### EXTRAIT DU DOCUMENT
L’examen de la question des remontes, au point de vue des procédés actuellement en usage en France, nous permet de constater qu’un progrès considérable a été réalisé par le fait de l’abaissement à trois ans et demi de l’âge minimum des animaux à acheter. Il n’y a qu’à étendre et à généraliser la mesure, car les chevaux de trois ans et demi n’entrent jusqu’ici, dans les achats annuels, que dans la proportion du quart. A cette condition, la remonte reste maîtresse du marché, car le commerce ne peut utiliser les chevaux sitôt, et le seul moyen efficace pour stimuler la production consiste à débarrasser l’éleveur du jeune cheval, qui, pour lui, représente un capital improductif. Peut-on croire qu’en prolongeant d’un an ou de dix-huit mois le séjour des animaux chez le propriétaire, ils seraient plus prêts à entrer en service, ou en dressage, au sortir de la ferme ? « Il faudrait pour cela, nous dit très justement un officier de remonte[1], qu’ils fussent nourris au grain et au sec dès l’âge de trois ans, ou au moins de trois ans et demi. Les éleveurs y consentiront-ils ? Ils le promettront si l’on veut, mais ils n’en feront rien, et ils auront raison, l’élevage au sec et au grain les constituerait en perte. Ils feront bien ce sacrifice pour quelques chevaux d’élite qui compenseront plus tard, par leur prix de vente au commerce, les frais qu’ils auront faits pour leur élevage ; mais ce sera l’exception. Ils ne le feront jamais pour le cheval de remonte. Ils continueront l’élevage à l’herbe du cheval d’armes, sauf pendant quelques mois d’hiver, mois pendant lesquels ils les nourriront aux farineux ; ils les mettront gras, luisans pour la vente. Cet animal aura toutes les apparences de la santé ; mais ses fibres et ses viscères n’en seront pas moins relâchés par cette nourriture aqueuse et peu substantielle. Le développement du cheval est lent sous l’influence d’un pareil régime, sa trempe et ses forces sont retardées. Il aura bien, peut-être, toutes les apparences extérieures de la santé et de la vigueur, mais il lui faudra quand même de douze à quinze mois d’une nourriture sèche et à l’avoine pour le mettre en état de supporter les fatigues du dressage, pour changer sa lymphe, son sang aqueux, en un sang riche et généreux, pour tremper enfin tout son organisme et le rendre aussi résistant que possible. »

Ces faits sont indéniables ; ils sont connus et constatés, et tous les hommes de cheval sont d’accord ; personne d’ailleurs dans

  1. La Question des remontes. Caen, 1885.

### ÉNONCÉ 1
D'après l'extrait sur les remontes, quelle proportion des achats annuels les chevaux de trois ans et demi représentent-ils jusqu'ici ?
### ÉNONCÉ 2
Selon l'officier de remonte cité dans l'extrait sur les remontes, pourquoi les éleveurs ne nourriront-ils jamais le cheval de remonte au grain et au sec ?

### DONNÉES ENREGISTRÉES
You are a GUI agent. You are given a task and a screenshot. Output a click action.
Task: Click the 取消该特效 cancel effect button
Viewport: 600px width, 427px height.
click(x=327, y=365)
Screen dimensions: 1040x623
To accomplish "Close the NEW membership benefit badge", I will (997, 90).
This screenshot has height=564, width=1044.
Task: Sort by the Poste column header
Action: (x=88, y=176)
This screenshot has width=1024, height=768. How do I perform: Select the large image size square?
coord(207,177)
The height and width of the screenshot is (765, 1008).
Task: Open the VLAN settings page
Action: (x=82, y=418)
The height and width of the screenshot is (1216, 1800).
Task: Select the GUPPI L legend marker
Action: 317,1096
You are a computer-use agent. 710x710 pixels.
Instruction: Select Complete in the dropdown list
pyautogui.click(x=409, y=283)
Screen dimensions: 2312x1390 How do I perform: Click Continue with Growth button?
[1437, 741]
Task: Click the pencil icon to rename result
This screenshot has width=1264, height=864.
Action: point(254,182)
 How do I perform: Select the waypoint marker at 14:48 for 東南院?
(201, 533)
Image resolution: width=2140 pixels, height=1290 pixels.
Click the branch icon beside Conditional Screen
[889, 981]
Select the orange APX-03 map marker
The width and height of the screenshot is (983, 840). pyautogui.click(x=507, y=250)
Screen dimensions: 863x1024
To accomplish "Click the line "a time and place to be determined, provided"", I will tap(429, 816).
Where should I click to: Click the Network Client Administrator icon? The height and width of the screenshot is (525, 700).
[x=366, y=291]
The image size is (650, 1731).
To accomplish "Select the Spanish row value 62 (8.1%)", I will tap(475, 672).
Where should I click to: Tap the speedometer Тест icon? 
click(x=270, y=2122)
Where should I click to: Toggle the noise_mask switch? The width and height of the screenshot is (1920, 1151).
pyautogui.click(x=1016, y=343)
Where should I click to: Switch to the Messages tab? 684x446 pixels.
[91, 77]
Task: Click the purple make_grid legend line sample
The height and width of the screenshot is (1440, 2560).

### CORRIGÉ 1
Ils n'y entrent que dans la proportion du quart.

### CORRIGÉ 2
L'élevage au sec et au grain les mettrait en perte. Ils ne font ce sacrifice que pour quelques chevaux d'élite, dont le prix de vente au commerce compense plus tard les frais d'élevage.